= Controlled internal drug release =

Controlled internal drug release (CIDR) devices are used in livestock for the synchronization of estrus. They are T-shaped devices with a silicone-coated nylon core. The silicone coating is impregnated with progesterone. CIDRs are inserted intra-vaginally using a specialized applicator. The flexible wings collapse for facilitated insertion and expand once placed appropriately within the vagina. The expansion of the wings retains its position; CIDRs have very high retention rates that may exceed 97%. A thin nylon tail remains exteriorized and is used for removal.

Once inserted, CIDRs provide slow-release administration of progesterone, which artificially extends the luteal phase. Plasma progesterone levels rapidly increase upon insertion, and remain relatively consistent while in place. Following CIDR removal, progesterone levels decrease rapidly. Occasionally, vaginal irritation may occur. This is normal and does not impact the effectiveness of the device or the animal’s performance.

There are several types of CIDRs available, including CIDR-B for cattle, CIDR-S for sheep and CIDR-G for goats. CIDRs are similar to the progesterone-releasing intravaginal device (PRID), also used for synchronization of estrous cycles in livestock.

==Uses==

CIDRs are approved for use in both beef cattle and dairy heifers in Canada and the United States. CIDRs contain 1.9g of progesterone in Canada and 1.38g in the United States. The CIDR-S is licensed for use in sheep and goats in New Zealand and Australia. The CIDR-G is also suitable for use in ewes, lambs and goats.

===Oestrus synchronization===
====Cattle====
In cattle, CIDR-Bs are often used with synchronization protocols. The product label typically indicates that, in conjunction with an appropriate synchronization protocol, CIDRs should be left in for 7 days. Ovsynch is a particular protocol that is often followed. These estrus synchronization protocols allow Fixed Time Artificial Insemination to be used, giving herd managers more accurate control. The use of CIDRs with synchronization protocols helps improve reproductive performance by reducing the inefficiency associated with estrus detection.

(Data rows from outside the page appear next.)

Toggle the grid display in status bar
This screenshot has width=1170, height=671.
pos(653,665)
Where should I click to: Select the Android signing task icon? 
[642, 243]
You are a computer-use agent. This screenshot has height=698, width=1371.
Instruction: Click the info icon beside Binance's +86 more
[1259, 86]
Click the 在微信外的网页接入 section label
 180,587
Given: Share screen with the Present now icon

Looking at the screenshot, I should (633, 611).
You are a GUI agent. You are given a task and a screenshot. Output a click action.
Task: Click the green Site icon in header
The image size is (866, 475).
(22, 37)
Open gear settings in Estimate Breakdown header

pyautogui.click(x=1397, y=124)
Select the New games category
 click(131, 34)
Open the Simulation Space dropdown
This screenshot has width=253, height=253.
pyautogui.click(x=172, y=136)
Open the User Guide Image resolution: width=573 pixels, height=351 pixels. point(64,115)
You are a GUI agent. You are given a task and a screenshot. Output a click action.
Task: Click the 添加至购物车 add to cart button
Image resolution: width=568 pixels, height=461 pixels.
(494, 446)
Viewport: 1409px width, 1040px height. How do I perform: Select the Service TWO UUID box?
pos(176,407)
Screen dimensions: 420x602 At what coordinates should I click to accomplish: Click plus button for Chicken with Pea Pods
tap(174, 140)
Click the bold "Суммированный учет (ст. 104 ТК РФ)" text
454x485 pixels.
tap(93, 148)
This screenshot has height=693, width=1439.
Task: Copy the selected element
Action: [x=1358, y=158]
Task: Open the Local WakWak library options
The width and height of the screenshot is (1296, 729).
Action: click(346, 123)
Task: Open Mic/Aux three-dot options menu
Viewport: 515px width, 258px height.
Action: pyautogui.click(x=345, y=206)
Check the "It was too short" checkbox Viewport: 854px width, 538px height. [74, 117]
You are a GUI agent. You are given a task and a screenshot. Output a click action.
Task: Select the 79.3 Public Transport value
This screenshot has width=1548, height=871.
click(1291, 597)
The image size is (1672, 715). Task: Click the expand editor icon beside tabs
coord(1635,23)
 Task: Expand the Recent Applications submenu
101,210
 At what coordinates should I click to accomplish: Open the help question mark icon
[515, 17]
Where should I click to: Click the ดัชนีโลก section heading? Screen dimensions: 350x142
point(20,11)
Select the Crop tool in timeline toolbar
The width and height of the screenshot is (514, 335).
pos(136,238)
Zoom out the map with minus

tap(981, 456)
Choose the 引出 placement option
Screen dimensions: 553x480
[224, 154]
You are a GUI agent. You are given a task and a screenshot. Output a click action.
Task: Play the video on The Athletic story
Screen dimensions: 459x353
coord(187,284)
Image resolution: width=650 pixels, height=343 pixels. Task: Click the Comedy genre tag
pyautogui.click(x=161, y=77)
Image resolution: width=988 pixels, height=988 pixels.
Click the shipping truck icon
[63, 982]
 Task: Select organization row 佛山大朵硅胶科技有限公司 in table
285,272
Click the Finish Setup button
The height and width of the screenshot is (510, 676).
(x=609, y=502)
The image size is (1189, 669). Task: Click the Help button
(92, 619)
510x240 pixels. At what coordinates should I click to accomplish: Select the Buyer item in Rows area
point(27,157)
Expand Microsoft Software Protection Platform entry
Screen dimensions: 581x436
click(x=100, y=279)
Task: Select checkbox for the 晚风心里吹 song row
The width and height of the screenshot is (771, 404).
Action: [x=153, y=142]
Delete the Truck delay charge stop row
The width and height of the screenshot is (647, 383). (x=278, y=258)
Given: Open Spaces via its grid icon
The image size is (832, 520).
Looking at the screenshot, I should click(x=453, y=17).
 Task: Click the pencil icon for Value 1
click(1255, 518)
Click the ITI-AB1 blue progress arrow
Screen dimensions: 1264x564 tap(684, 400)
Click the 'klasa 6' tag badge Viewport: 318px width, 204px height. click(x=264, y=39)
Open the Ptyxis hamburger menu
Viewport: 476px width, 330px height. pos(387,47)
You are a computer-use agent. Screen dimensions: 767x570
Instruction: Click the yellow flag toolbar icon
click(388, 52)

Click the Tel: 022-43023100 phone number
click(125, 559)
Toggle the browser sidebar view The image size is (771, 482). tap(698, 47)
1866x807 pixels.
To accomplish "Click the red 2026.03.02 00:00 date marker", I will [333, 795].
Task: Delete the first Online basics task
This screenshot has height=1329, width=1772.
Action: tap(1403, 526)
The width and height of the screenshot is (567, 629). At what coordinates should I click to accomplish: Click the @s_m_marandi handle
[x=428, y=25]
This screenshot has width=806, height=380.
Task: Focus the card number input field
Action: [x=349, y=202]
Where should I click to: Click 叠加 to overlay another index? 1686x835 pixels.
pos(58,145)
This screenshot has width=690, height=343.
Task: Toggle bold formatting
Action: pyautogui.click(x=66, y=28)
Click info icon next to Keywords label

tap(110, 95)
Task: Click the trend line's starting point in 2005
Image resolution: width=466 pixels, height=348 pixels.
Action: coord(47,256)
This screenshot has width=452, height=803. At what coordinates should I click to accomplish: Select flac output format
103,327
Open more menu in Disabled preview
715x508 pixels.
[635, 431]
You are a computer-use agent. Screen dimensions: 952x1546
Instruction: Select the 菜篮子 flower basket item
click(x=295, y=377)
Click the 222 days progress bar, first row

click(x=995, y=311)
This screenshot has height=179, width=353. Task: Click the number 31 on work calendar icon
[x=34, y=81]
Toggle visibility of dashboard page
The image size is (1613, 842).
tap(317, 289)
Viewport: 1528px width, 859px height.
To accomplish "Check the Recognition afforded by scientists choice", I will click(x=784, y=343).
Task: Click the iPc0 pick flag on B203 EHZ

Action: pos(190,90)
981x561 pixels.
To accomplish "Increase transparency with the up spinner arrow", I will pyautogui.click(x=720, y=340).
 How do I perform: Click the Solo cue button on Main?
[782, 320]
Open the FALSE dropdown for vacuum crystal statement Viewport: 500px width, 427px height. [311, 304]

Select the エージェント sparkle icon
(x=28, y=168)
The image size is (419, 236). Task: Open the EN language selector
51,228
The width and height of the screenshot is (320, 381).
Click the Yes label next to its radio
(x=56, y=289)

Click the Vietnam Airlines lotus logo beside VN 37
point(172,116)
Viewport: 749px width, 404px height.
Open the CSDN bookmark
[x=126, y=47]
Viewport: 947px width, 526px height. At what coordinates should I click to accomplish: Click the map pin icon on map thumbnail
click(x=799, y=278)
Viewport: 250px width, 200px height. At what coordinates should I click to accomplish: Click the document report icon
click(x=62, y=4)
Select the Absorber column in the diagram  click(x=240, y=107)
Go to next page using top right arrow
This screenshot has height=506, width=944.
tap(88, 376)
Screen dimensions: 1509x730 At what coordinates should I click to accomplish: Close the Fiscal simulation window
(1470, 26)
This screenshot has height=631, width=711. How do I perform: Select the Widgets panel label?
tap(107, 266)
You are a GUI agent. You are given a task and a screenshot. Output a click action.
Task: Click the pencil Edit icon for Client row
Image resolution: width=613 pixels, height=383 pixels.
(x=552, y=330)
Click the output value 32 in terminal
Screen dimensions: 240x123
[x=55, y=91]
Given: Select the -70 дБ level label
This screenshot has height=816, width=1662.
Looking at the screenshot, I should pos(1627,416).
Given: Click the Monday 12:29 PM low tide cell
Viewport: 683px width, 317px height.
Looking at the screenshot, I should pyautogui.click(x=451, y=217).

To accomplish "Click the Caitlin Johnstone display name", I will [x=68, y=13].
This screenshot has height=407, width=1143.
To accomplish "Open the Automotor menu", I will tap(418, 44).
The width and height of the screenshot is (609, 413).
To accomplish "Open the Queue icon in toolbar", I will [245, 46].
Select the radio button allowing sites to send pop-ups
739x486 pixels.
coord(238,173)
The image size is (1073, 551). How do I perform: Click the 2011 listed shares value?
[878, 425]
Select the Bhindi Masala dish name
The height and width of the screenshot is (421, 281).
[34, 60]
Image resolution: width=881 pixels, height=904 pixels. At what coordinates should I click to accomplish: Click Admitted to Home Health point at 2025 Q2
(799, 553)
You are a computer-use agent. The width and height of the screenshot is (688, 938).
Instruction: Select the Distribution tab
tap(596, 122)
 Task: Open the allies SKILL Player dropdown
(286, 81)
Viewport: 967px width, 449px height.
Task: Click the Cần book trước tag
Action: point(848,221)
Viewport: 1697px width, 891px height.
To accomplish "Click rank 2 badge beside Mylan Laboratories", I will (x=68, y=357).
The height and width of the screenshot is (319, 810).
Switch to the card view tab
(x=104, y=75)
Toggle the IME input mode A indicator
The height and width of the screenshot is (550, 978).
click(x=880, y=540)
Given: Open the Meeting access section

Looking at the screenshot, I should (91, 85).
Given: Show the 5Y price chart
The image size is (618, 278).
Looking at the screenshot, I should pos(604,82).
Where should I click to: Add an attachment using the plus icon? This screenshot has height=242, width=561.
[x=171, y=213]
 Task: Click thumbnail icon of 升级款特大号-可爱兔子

Although there is variability in the response to estrus synchronization, studies show consistently high pregnancy rates following Fixed Time Artificial Insemination with CIDR synchronization of ovarian follicle development.

==== Sheep and goats ====
Previously, intravaginal progestogen sponges were a common method of estrus manipulation in ewes. The development and success of CIDRs has increased their use in sheep and goats. Unlike intravaginal progestogen sponges, CIDRs do not absorb or impede drainage of natural vaginal secretions, offering a cleaner method of delivery. They also allow administration of a natural form of hormone, as opposed to the potent analogues used in sponges. A dose of 550 mg of progesterone has been found to be effective in controlling estrus and ovulation in sheep.

=== Treatment of follicular cysts ===
CIDRs may be used as a treatment in cows with follicular cysts. Follicular cysts in cattle affect a significant proportion of dairy cows in several countries, and hinder the dairy industry by extending the period from calving to conception. CIDRs help by reducing the Luteinizing Hormone pulse frequency and inducing atresia of cystic follicles. This may also allow affected cows to be re-used in breeding or embryo transfer programs.

==History==
CIDRs were developed by AHI Plastic Moulding Company in Hamilton, New Zealand, in conjunction with the Ministry of Agriculture and Forestry (New Zealand). Developmental trials began in 1981. The CIDR-S was licensed in 1986 and the CIDR-G in 1988.